I found her in her wheel chair in the hallway, foamy wedge seatbelt
in place, she was fiddling with a foot rest on her chair. I said, "Hi
Mom", said it several times, she did not particularly respond, I
turned her chair and moved down to her level and said "Hi" again. She
recognized me on some level, took my hand and I walked with her
rolling along down to her room. Each open door we came to she wanted
to turn in since this was "her room", I kept us rolling along until
we arrived at her door.

Her bed is is a "low bed" with a floor pad, no restraints, just a
nurse station motion alert and a floor pad for rolling out of bed. I
guess I would rather not think about the nights right now.

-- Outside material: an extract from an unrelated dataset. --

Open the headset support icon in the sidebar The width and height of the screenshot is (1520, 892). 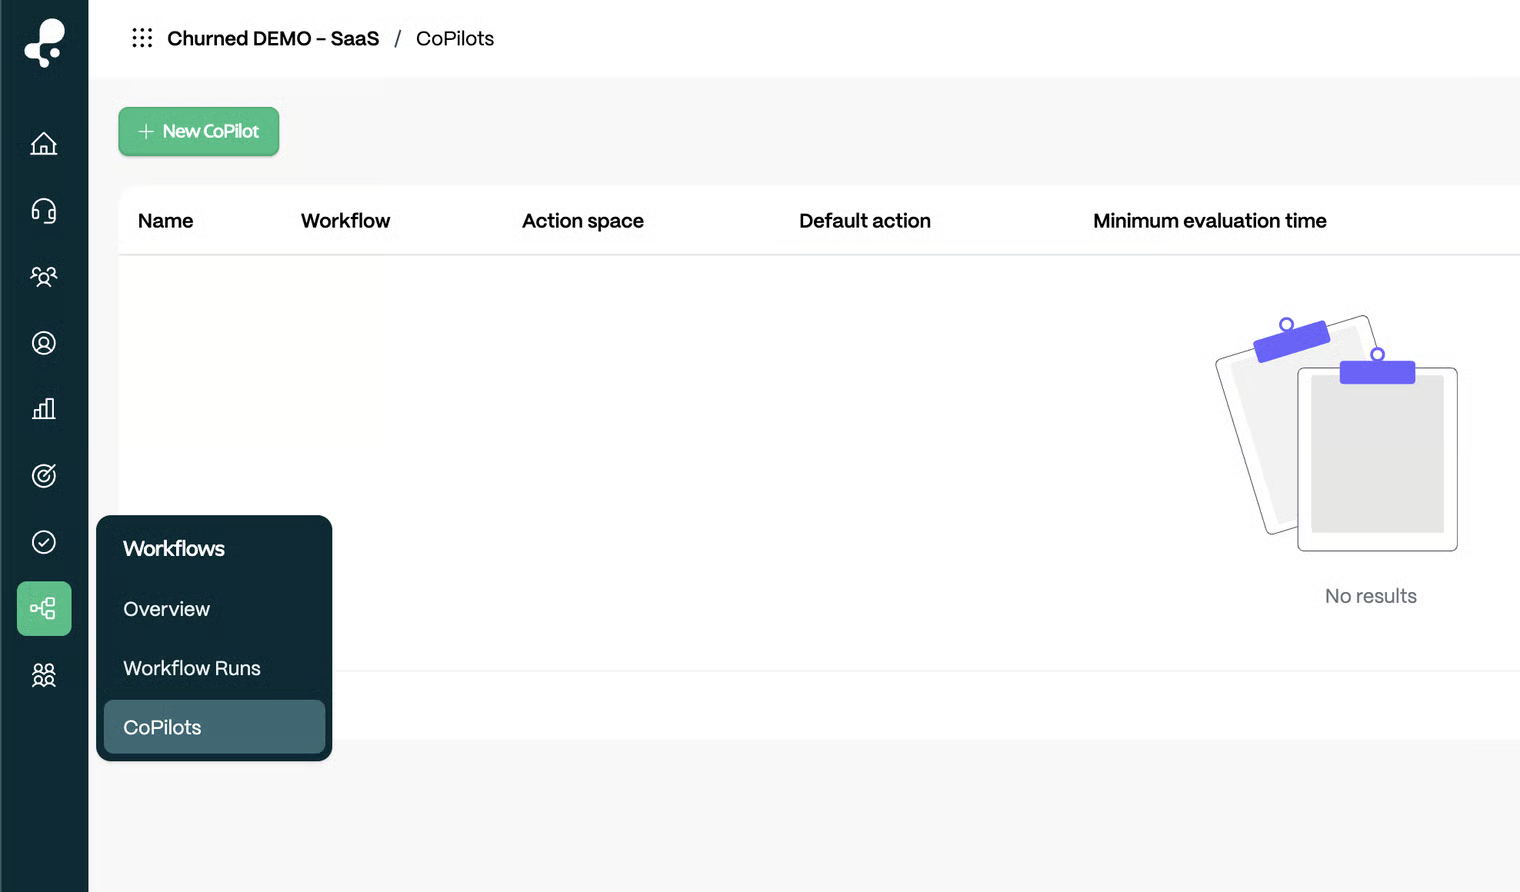click(x=44, y=210)
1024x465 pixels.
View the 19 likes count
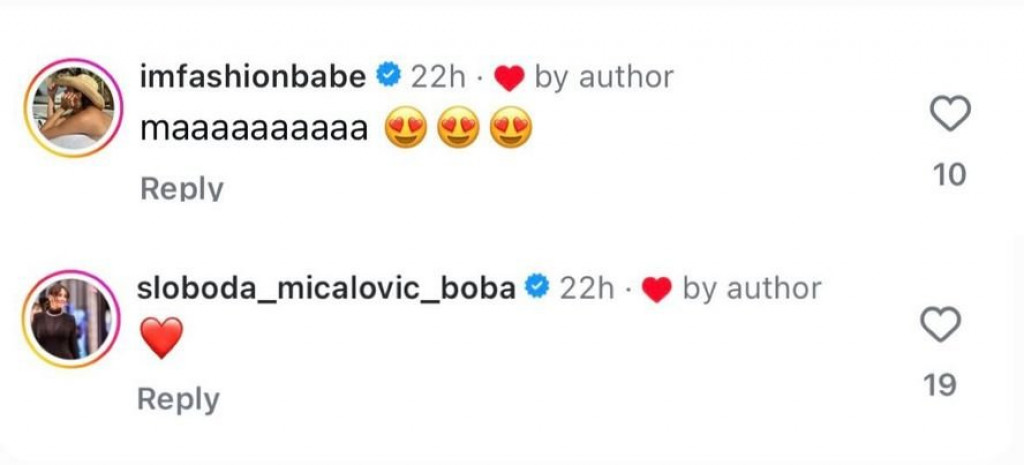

I sat on
the bed, faced her tried several simple attempts to reach her, "hi
Mom, how are you...", "hi Mom, are you having a good day?...", "Mom,
is today a good day?". She never responded. She removed her sandals,
I put them back on, she turned her chair around and rolled out of the
room. That was it. She went out to the hall, turned right and slowly
cruised down the hall to the first available room, where she turned
in. I stood at the door of her room, leaning against the door jamb,
watching her go, I considered crying. I walked down the hall, met the
nurses's aide for the hall, the aide said, "where is Marjorie?", I
said she just rolled into her neighbor's room. The aide said, "oh no"
and trotted down the hall. I walked out the front door.

Total time, eight minutes, what a great visit, what a great son.